┌─ Extract to read

RUM (Real User Monitoring)

Performance data collected from real visitors in production, reflecting their actual devices, networks, and behaviour.

Sitecheck Team

Real User Monitoring (RUM) is performance telemetry collected from a script running in real visitors' browsers. Instead of a synthetic test, RUM streams metrics like LCP, CLS, and INP from the population that actually loads your site, broken down by device, country, connection, and page template.

Why it matters

Search engines rank against field data, not lab data — the Chrome User Experience Report (CrUX) is itself a form of RUM, and it feeds the Core Web Vitals signals used in ranking. RUM also surfaces issues lab tests never see: a slow third-party tag in one region, a broken hero image on iOS Safari, or a memory regression that only hits long sessions. If lab data tells you whether the build is healthy, RUM tells you whether your users are.

How to use

  • Capture the Core Web Vitals directly using the official web-vitals JavaScript library.
  • Sample enough traffic for statistical confidence — usually 5-10% on high-volume sites is plenty.
  • Segment dashboards by device class, country, and page template before drawing conclusions.
  • Watch the 75th percentile, not the average — that is the threshold Google uses for CrUX.
  • Cross-check RUM regressions in lab data to find the root cause.
  • Tie performance data to business metrics (bounce, conversion) so you can prioritise fixes.

└─

> [Exercise goal] In the text about Real User Monitoring, which percentile should you watch instead of the average?

┌─ Available data

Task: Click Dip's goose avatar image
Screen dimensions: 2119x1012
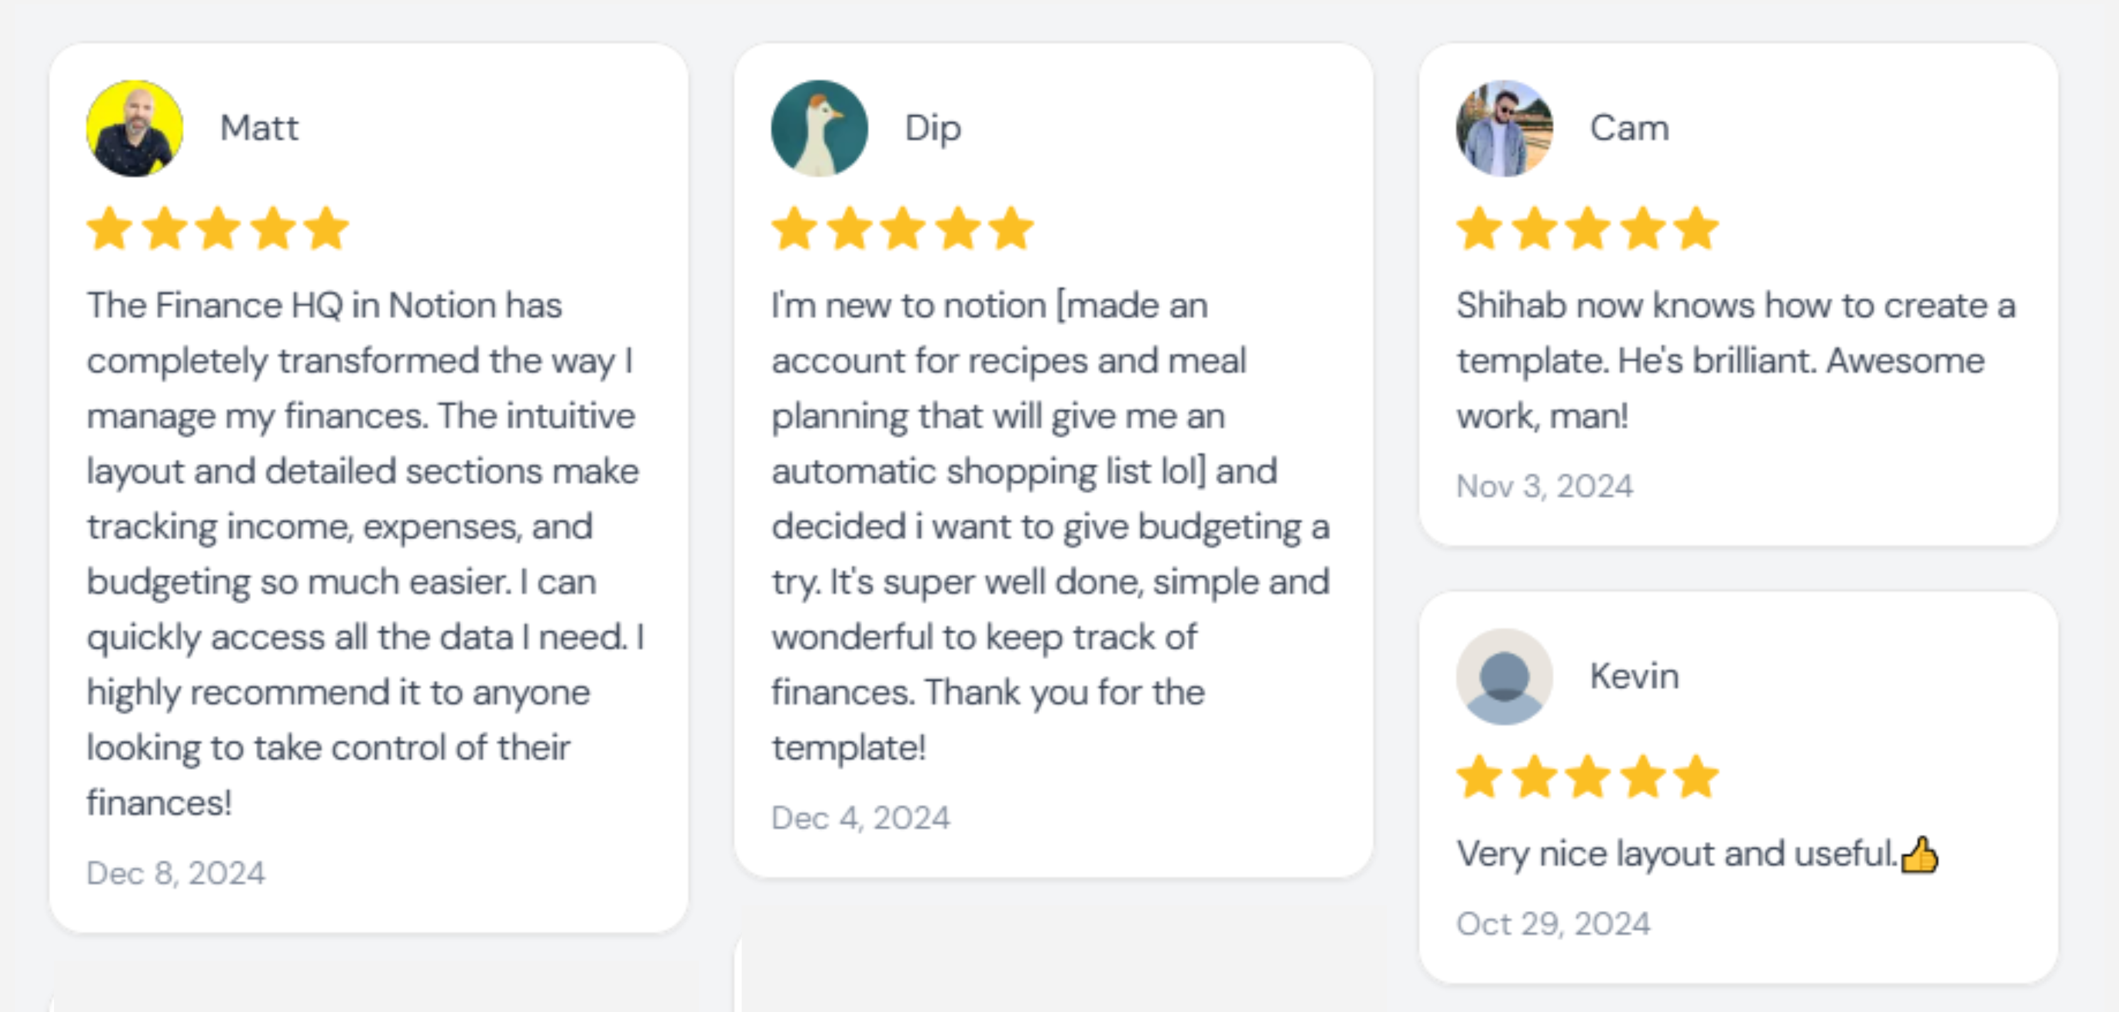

└─

> [Full solution] The 75th percentile.